Regional Contractors Embrace Stability of the Marketplace
More contractors across the Mountain States region are smiling these days, with reports of ample available commercial work and healthier backlogs in most markets.
“The mood is good,” says Mark Latimer, president and CEO of the Associated Builders and Contractors’ Rocky Mountain Chapter in Denver. He says that many ABC-member firms are becoming more selective in the projects they’re chasing and have reached their workload capacity.
“We’re seeing continued positive growth in Denver, with over 100 solid new economic development projects per year,” adds Michael Gifford, president and CEO of the Associated General Contractors of Colorado. But Gifford notes that workforce development continues to be an issue, “although there’s some evidence that the tide is turning on that front."
The construction industry is working more closely with high schools and community colleges to improve technical programs and reboot the skilled trades, Gifford says.

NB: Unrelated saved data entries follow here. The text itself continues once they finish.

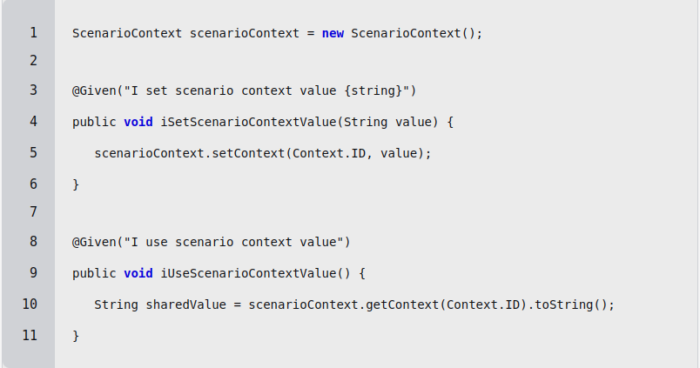
Task: Click line number 11 in the gutter
Action: click(30, 335)
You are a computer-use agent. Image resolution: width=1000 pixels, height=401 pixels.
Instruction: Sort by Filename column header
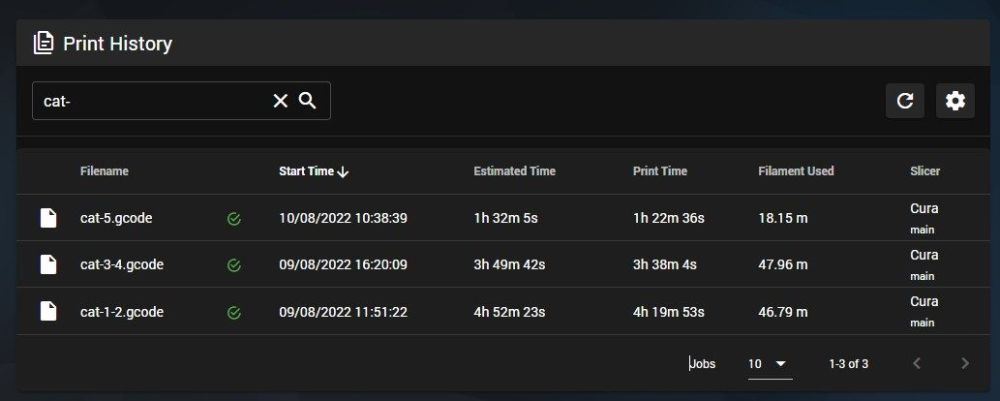pos(104,171)
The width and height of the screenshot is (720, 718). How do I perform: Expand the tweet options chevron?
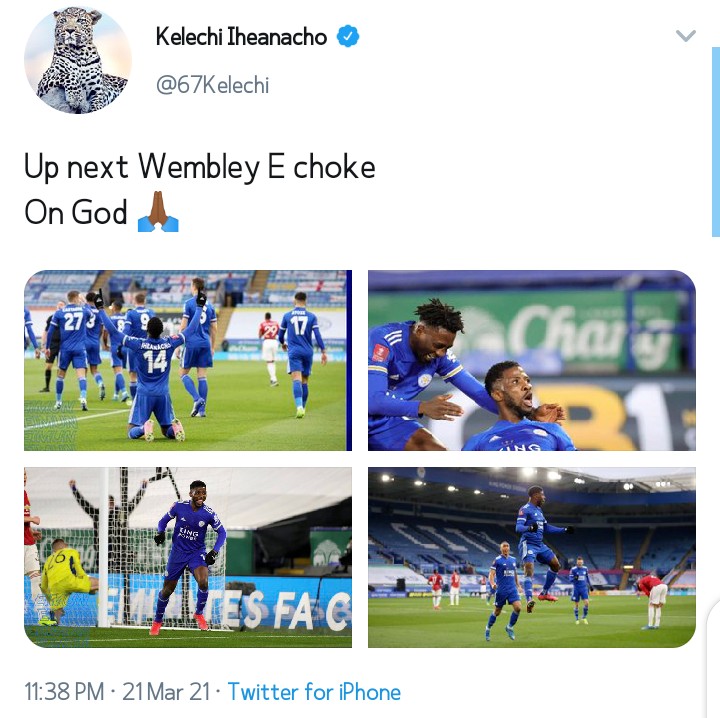[686, 35]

In Utah, contractors have been buoyed by the $1-billion-plus terminal replacement project at the Salt Lake City airport and the Utah Legislature’s recent decision to move the state prison to a site near Interstate 80, west of the airport. “That should be a $500 million to $700 million project,” says AGC of Utah CEO Rich Thorn.

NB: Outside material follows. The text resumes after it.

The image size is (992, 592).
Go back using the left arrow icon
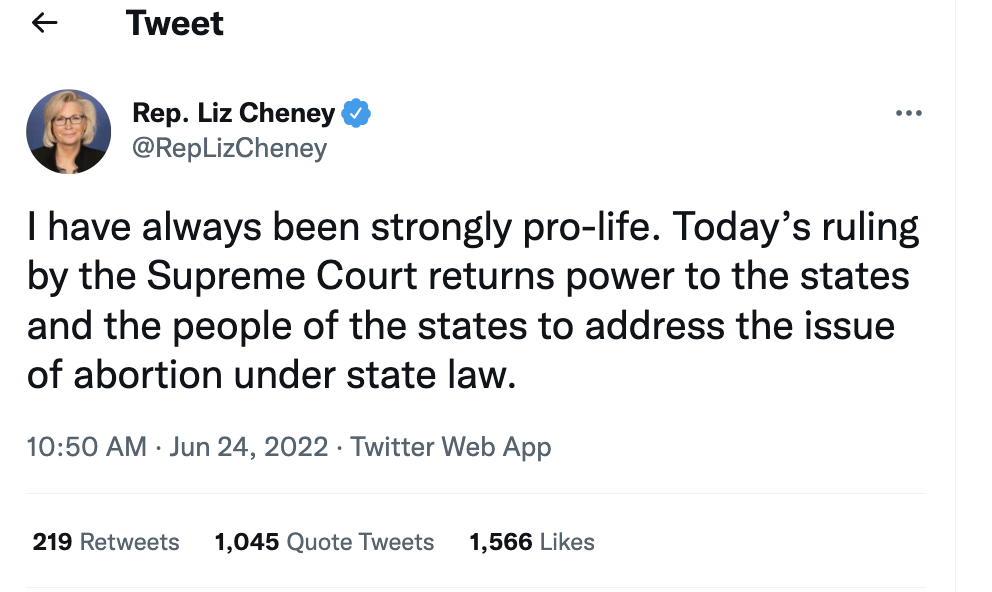point(44,23)
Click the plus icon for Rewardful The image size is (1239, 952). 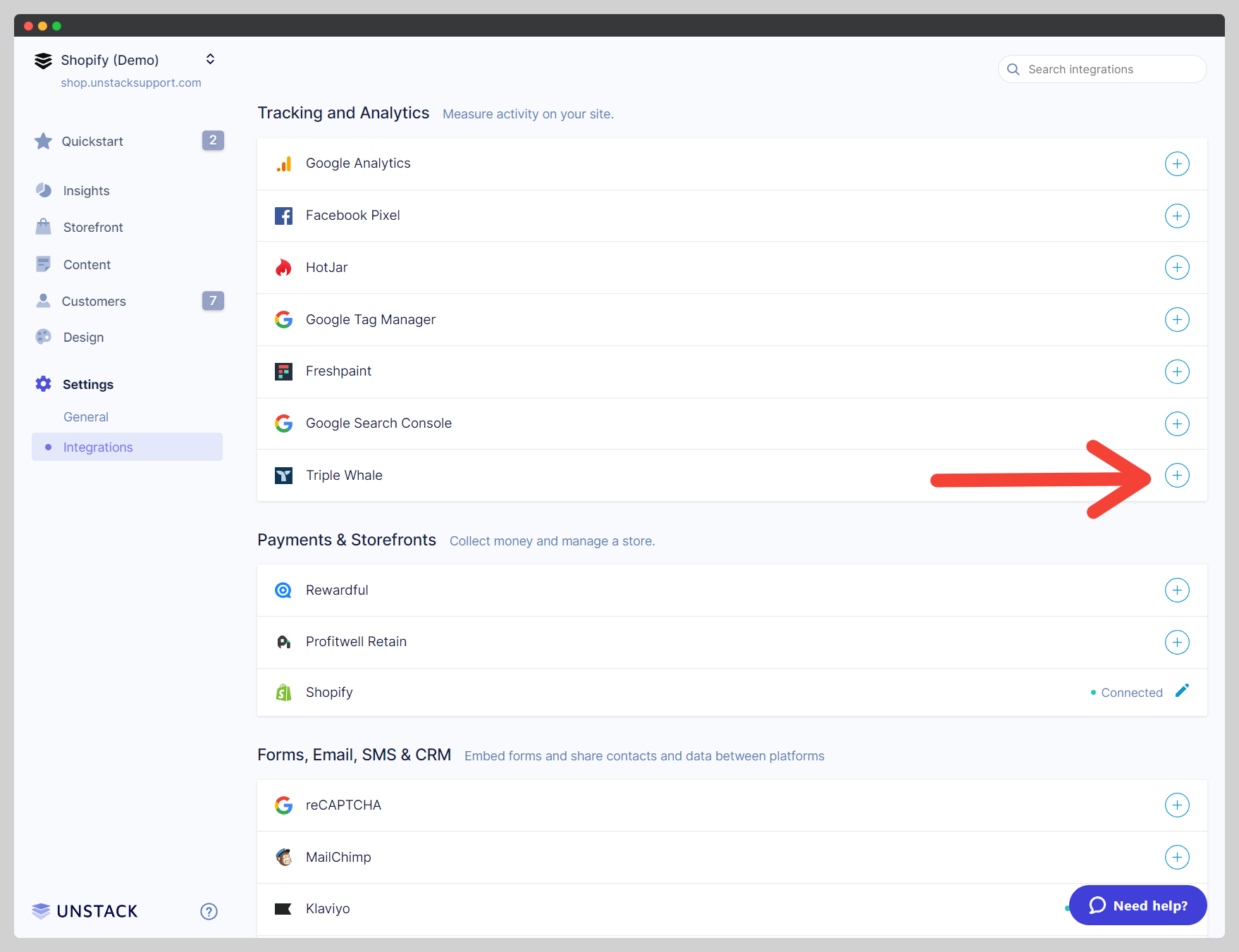pyautogui.click(x=1176, y=591)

Most regional contractor execs report growth in the commercial sectors. Hospitality and multifamily work is leveling off, while the office, manufacturing and industrial arenas remain strong, says Brian Holland, business development executive with Mortenson in Denver.
Some firm leaders say they are surprised by the influence of market sectors and project location on project fee variances. “It has been beyond normal differences,” says Cory Moore, senior vice president with Big-D Construction in Salt Lake City.
“Stability and flexibility appear to be the themes for 2015,” says Greg Schmidt, president and CEO of Saunders Construction Inc. “The market is strong, and opportunities are abundant. However, manpower and subcontractor availability continue to pose the greatest challenges.”